L'Insurance Institute for Highway Safety américain a publié une analyse de la conduite sans conducteur de Waymo portant sur environ 80 millions de kilomètres dans quatre villes américaines : les véhicules y ont été impliqués dans 68% d'accidents en moins que les conducteurs humains sur les mêmes routes et sur la même période. C'est à ce jour le plus vaste examen indépendant d'une flotte sans conducteur en service, et il mérite une lecture attentive — y compris les passages qui nuancent le titre.
Ce que l'étude a mesuré
L'IIHS a examiné 89 accidents déclarés à la police impliquant des véhicules Waymo à San Francisco, Phoenix, Los Angeles et Austin entre 2021 et 2024. Il les a comparés aux taux d'accidents des conducteurs humains dans les mêmes villes, établis à partir d'environ 355 milliards de kilomètres de conduite humaine.
| Indicateur | Waymo par rapport aux conducteurs humains |
|---|---|
| Tous les accidents déclarés à la police | 68% de moins |
| Accidents impliquant un seul véhicule | 85% de moins |
| Accidents avec blessés | 81% de moins |
Le chiffre relatif aux accidents impliquant un seul véhicule est le plus intéressant des trois. Ces accidents — sortie de route, choc contre un obstacle fixe — sont les plus directement imputables au conducteur plutôt qu'à l'erreur d'un tiers. Une baisse de 85% sur ce terrain constitue une affirmation plus forte sur la compétence de conduite que le chiffre du titre.
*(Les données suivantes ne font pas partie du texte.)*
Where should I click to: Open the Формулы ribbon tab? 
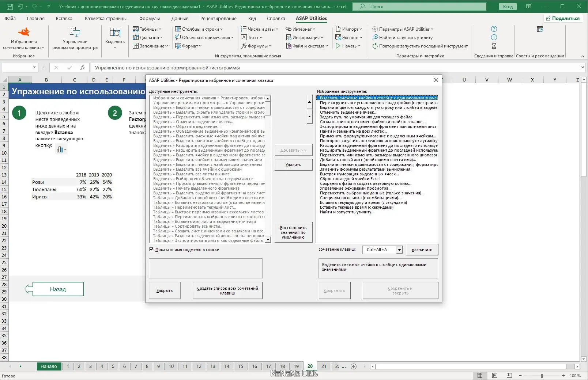(149, 19)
L'écart entre les villes compte
L'agrégat masque une large dispersion.
| Ville | Taux d'accidents par rapport aux conducteurs humains |
|---|---|
| Phoenix | 76% de moins |
| Los Angeles | 71% de moins |
| San Francisco | 35% de moins |
| Austin | 4% de plus |
Austin fait figure d'exception, et l'IIHS l'attribue en partie à un échantillon réduit : l'activité de Waymo à Austin est la plus récente des quatre et cumule le moins de kilomètres. Le chiffre de San Francisco, lui, est plus difficile à écarter. Une baisse de 35% est réelle et appréciable ; c'est aussi la moitié de l'agrégat, dans le plus dense et le plus complexe des quatre environnements.
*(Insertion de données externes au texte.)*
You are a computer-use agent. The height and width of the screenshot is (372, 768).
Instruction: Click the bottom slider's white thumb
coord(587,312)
La lecture évidente est que le bénéfice diminue à mesure que la difficulté augmente. Phoenix est large, quadrillée et sèche. San Francisco n'est rien de tout cela.
Ce que l'étude ne dit pas
L'étude porte sur Waymo, pas sur la conduite autonome. Waymo exploite une flotte géographiquement délimitée, équipée de lidar et supervisée à distance, sur des routes qu'elle a cartographiées au préalable, et elle se retire des conditions qu'elle ne maîtrise pas. C'est une proposition fondamentalement différente de celle d'une voiture grand public dotée d'un système uniquement visuel, que son propriétaire emmène où bon lui semble.
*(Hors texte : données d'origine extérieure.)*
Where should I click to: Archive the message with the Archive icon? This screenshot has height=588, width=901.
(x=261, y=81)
Elle ne tranche pas non plus la comparaison que le public attend le plus. Tesla a publié ses propres chiffres européens affirmant que le FSD est 5.2 fois plus sûr que la conduite manuelle sur 65 millions de kilomètres. Ces chiffres sont autodéclarés et reposent sur une méthodologie différente ; ceux de l'IIHS sont indépendants et s'appuient sur une comparaison à routes équivalentes. Ils ne sont pas directement comparables, et l'écart entre données de sécurité autodéclarées et données auditées de façon indépendante est précisément l'enjeu qui se joue dans le refus du régulateur néerlandais de publier son évaluation du FSD.
Les auteurs de l'IIHS signalent eux-mêmes les limites : les accidents déclarés à la police sous-estiment les collisions mineures, la référence humaine inclut des véhicules bien plus anciens que la flotte de Waymo, et quatre villes dans un seul pays ne constituent pas un résultat général.
Pourquoi cela compte en Europe
L'Europe n'a pas de flotte sans conducteur déployée à l'échelle de Waymo, et la voie réglementaire passe ici par la réception par type plutôt que par des autorisations État par État. Mais le niveau de preuve fixé par l'IIHS est transposable, et c'est celui vers lequel convergent les régulateurs européens : comparaison à routes équivalentes, analyse indépendante, méthode publiée.
L'Allemagne a déjà autorisé Momenta à mener des essais de Level 4 sur tout le territoire et Londres a délivré une licence pour l'exploitation supervisée de robotaxis Uber-Wayve. Les deux devront tôt ou tard répondre à la question que pose cette étude. Le précédent utile, ici, c'est qu'un chiffre a été produit par une partie sans intérêt commercial dans la réponse — plus utile, sans doute, que le chiffre lui-même.